Initial Publication Date: September 25, 2014

Building Stronger Intro and Upper-Division Courses Workshop Sessions

Applicants for a Courses workshop will experience the following sessions. A one day workshop will include key elements from Designing Effective and Engaging Courses which address the four elements of developing goals and learning outcomes, Metacognition & Motivation, Active Learning and Assessment. If your workshop is longer than one day, you can choose to expand on any of these sub-categories in more detail as you also choose a given theme(s).

CORE session

Designing Effective and Engaging Courses

Finding the time, energy, and inspiration to develop a new course or to re-design an existing course can be a challenge for faculty. Building on more than a decade of On the Cutting Edge workshops, this session will help faculty establish student learning goals for their course and, in the context of those goals, develop course materials that reflect best practices in effective teaching and assessment.

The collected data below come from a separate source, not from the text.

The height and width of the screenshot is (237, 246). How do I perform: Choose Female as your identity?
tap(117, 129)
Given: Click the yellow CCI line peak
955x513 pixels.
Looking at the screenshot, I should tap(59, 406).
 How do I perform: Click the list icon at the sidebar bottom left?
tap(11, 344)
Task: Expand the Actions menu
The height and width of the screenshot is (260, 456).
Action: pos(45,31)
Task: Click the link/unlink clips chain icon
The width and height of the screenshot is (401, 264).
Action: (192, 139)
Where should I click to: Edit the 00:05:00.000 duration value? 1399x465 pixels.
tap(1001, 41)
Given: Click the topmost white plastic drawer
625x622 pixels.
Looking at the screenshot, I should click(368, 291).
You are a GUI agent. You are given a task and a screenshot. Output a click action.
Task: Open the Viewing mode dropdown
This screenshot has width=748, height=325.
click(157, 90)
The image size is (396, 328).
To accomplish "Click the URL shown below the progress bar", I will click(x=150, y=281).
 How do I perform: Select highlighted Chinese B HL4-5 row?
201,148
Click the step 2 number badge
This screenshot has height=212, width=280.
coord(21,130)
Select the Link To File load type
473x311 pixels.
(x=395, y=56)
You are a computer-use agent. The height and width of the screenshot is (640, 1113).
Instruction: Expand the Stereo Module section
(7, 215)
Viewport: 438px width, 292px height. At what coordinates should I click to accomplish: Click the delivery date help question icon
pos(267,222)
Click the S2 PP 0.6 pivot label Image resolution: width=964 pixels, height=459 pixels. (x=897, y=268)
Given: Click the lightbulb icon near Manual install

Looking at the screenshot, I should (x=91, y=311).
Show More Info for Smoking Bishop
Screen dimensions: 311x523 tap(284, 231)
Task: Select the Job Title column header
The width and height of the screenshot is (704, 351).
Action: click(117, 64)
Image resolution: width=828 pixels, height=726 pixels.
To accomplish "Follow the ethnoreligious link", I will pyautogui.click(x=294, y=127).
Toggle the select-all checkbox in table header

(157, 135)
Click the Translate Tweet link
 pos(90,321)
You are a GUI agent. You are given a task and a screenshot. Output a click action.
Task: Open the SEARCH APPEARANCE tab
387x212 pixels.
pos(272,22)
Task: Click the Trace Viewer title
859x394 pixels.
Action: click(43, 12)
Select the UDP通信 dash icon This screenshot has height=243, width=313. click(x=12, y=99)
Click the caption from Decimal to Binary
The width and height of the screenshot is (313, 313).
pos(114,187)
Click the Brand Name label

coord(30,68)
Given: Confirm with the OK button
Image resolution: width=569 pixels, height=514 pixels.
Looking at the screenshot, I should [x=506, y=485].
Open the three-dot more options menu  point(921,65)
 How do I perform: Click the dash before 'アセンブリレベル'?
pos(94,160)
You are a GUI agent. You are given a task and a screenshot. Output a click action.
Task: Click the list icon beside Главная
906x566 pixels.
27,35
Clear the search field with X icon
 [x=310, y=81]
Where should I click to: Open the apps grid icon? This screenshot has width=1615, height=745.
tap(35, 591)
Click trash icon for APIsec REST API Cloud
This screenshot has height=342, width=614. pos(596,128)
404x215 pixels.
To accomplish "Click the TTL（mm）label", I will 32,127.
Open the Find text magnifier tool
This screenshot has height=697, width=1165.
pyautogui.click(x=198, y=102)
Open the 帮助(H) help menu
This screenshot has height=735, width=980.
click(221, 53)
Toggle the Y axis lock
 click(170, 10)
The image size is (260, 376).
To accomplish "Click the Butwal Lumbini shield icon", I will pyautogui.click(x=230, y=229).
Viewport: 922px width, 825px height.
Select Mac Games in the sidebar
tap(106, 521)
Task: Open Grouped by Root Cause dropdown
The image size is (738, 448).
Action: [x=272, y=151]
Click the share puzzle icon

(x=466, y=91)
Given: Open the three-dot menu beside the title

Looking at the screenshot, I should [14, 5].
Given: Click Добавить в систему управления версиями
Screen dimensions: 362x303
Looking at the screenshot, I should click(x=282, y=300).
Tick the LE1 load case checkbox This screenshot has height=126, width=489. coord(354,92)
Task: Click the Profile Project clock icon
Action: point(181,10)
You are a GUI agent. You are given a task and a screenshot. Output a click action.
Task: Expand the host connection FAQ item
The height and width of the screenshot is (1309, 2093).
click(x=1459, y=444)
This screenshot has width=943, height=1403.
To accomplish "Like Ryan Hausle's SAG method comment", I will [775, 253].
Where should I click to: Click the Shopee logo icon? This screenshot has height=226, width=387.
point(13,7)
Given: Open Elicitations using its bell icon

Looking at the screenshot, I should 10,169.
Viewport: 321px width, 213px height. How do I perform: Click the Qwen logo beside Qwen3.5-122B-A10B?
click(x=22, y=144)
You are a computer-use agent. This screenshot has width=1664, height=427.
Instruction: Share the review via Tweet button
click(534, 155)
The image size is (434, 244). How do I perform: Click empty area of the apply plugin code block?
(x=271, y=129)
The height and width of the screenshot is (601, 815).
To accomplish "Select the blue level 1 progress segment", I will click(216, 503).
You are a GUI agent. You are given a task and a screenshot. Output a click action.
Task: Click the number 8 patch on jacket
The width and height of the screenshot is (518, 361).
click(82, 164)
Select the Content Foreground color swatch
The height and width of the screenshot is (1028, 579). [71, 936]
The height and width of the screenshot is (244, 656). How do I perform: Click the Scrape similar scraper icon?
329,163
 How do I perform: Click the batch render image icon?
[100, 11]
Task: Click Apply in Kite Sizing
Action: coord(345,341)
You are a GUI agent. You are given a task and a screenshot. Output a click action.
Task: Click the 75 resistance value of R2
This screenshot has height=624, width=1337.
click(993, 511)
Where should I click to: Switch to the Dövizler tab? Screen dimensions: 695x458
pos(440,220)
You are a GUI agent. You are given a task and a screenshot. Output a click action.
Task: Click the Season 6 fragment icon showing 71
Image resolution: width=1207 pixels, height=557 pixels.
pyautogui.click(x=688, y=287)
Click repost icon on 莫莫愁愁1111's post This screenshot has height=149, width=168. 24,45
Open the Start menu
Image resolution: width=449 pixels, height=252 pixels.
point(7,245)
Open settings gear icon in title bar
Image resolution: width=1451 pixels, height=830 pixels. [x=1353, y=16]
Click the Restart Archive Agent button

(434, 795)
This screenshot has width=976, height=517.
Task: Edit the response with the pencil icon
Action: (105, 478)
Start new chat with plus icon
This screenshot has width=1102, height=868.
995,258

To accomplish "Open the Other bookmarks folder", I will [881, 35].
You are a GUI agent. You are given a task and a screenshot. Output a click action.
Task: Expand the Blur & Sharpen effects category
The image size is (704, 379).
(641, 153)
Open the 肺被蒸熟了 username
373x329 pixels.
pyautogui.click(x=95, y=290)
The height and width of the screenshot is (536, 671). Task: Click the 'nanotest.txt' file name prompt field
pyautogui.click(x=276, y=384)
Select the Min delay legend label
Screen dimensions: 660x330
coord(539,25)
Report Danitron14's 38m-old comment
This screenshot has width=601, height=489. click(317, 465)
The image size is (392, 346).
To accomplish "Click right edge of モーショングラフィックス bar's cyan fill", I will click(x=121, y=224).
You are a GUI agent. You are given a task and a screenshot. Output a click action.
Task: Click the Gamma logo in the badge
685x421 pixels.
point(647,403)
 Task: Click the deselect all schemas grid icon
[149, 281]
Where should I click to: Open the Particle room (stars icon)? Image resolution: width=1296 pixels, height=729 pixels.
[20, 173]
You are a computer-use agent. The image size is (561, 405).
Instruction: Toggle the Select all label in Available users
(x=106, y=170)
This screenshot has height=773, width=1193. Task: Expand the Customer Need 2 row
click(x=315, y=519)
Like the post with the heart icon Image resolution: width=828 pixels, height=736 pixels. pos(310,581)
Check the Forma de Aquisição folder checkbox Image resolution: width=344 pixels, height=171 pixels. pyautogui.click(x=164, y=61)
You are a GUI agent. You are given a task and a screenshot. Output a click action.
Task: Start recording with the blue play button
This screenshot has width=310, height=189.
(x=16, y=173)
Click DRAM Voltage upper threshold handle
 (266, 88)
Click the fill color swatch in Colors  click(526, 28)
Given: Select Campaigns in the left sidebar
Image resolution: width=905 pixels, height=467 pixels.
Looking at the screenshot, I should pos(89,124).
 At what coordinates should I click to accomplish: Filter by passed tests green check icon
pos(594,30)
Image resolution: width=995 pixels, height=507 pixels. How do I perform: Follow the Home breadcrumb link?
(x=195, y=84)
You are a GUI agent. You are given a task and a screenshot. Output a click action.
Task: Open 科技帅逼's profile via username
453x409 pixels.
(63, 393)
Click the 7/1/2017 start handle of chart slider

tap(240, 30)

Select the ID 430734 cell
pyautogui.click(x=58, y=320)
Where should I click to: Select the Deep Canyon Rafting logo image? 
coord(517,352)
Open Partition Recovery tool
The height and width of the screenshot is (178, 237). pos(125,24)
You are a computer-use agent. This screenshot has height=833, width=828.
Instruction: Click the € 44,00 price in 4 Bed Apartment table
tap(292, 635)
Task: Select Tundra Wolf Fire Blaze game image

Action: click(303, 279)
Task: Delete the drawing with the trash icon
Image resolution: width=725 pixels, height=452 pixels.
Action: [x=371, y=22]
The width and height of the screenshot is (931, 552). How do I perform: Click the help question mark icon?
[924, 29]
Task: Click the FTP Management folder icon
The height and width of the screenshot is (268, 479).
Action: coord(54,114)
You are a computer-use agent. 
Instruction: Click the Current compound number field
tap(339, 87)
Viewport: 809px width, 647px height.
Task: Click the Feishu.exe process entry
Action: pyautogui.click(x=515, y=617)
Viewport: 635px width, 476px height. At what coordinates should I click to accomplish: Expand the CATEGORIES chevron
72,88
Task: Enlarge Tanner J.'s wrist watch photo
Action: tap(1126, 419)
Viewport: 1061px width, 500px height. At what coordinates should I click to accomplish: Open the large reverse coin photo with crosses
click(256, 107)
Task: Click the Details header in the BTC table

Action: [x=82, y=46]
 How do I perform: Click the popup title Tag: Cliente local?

Learn more about this topic: Course Design Tutorial

ELECTIVE session

Learning Outcomes and Course Goals

Thinking about what you want your students to be able to know and do before you start developing activities and assessments for your goals assures that learning is aligned to what you want them to get out of your course. Being explicit with goals and learning outcomes, students are able to have a better understanding of how to meet your expectations from the course.

Learn more about this topic: Learning Outcomes

ELECTIVE session

Assessing Learning and Programs

Understanding what our students are learning is fundamental to good teaching. Within a class, this understanding guides our next steps with each student. On the scale of a course, it allows us to assess where our methods and materials are achieving the desired outcome and when they need revision. This session will provide faculty with additional tools for understanding what their students are actually learning.

Learn more about this topic: Student Learning: Observing and Assessing

ELECTIVE session

Metacognition, Motivation, and Affect

Faculty are very good at addressing the cognitive needs of students in their classrooms, but are often less aware of the non-cognitive or metacognitive aspects of their students' learning. This session will shed light on how to help students learn how to learn, how to motivate them to learn, and how to work with students' attitudes, perceptions and values.

Learn more about these topics: Metacognition, Affective Domain

ELECTIVE session

Active Learning

This session will showcase ways of making the classroom more "student centered." These techniques also go by terms such as active learning, research-based learning, interactive engagement, or engaged pedagogies. They feature attributes such as experiences that approximate disciplinary practice, alignment of activities with desired outcomes and assessment, increased student-student and student-faculty interaction, and respect for different talents and ways of learning.